Today is a good day. Two separate media stories have acknowledged that public sector austerity — meaning spending cuts rather than tax increases — can actually bring debt-to-GDP levels down, and it may even produce economic growth.
First, this story reports that French IMF director Christine Lagarde hailed Latvia as a country where public-sector austerity worked:
RIGA: IMF chief Christine Lagarde pointed yesterday to Latvia as model for states like Greece balking at belt-tightening as the euro-zone debates whether the focus should shift from austerity to growth.”Latvia decided to bite the bullet and instead of spreading the pain over a number of years-doing it gently … you decided to go hard and to go quickly,” Lagarde told delegates to an International Monetary Fund conference in the Latvian capital Riga on lessons from its spectacular recovery. Latvia and its Baltic neighbours Estonia and Lithuania in the EU’s northeastern corner consider austerity as the cure to their deep recessions sparked by the 2008 global financial crisis.

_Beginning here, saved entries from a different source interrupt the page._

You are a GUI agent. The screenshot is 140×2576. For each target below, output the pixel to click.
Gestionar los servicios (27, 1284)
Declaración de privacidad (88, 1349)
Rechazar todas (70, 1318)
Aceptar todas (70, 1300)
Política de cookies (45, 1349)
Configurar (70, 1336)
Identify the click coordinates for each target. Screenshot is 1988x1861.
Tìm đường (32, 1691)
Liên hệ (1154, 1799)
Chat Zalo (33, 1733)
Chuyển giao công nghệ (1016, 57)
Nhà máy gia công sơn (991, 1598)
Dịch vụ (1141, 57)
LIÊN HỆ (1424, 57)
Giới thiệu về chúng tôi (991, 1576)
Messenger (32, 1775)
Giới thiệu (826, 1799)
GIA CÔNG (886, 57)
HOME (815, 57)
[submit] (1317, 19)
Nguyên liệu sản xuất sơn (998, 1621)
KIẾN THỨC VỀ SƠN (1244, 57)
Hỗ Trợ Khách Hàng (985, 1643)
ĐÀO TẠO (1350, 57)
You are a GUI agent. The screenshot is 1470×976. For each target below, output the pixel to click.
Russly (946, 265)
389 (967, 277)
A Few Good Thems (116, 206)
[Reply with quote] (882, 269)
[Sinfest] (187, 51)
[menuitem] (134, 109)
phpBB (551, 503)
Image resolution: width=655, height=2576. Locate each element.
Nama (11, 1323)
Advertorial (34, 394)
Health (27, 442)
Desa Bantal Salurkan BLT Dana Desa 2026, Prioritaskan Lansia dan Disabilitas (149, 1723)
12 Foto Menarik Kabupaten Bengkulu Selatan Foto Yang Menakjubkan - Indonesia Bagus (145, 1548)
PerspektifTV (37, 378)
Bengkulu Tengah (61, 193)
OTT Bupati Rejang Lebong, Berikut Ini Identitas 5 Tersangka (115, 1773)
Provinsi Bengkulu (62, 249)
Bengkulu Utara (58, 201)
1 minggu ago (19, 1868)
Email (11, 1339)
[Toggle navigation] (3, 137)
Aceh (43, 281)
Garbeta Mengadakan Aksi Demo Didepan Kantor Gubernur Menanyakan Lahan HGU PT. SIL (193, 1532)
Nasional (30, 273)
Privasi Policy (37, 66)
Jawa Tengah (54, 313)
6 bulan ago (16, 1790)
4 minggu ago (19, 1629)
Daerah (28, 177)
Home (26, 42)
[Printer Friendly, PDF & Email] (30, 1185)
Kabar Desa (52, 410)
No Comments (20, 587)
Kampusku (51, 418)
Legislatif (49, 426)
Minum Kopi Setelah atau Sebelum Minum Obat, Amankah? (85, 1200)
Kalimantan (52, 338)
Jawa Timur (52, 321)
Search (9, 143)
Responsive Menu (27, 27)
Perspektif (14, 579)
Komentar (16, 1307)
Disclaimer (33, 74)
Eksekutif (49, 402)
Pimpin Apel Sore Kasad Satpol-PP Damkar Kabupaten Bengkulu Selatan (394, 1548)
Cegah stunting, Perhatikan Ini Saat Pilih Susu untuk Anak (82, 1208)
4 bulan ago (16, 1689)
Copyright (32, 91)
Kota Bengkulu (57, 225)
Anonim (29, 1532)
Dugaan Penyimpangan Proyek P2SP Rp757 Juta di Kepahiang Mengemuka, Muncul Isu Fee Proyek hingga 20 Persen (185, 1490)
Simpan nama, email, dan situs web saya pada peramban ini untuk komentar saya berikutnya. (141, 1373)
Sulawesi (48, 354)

Lagarde called Latvia’s performance under a 2008-2009 7.5-billion-euro ($9.4 billion) IMF-EU bailout “incredibly impressive,” with sharp spending cutbacks helping it reduce its public deficit by 8.0 percentage points of gross domestic product in one year. Latvia’s economy contracted by a cumulative 25 percent during the crisis, the deepest plunge recorded worldwide, but the ex-Soviet Baltic state of two million began to recover last year when it clocked 5.5 percent growth. The ‘bite-the-bullet’ approach stands in stark contrast to that of Greece, which has been slow to implement structural reforms and has repeatedly missed targets on reducing its public deficit.Earlier, Lagarde told the Swedish daily Svenska Dagbladet that one lesson from Latvia’s experience is that cutbacks need to be made early on,” noting the risk of reform fatigue if austerity measures are not introduced at once.
I wonder what her conversation with Hollande will be next time she sees him. (Thanks to Don Boudreaux for the pointer).
Second, this morning NPR also had a story about the recent successful fiscal adjustments in the Baltic nations through spending cuts, and their policy of allowing prices to fall. I, for one, wished we engaged in more of this behavior in the U.S., especially in the housing market.
I wrote about the Baltic nations’ fiscal adjustments in the Washington Examiner a few weeks ago.
The success in the Baltic nations, by the way, is also explained by their ability to use monetary policy to accommodate their fiscal restraints.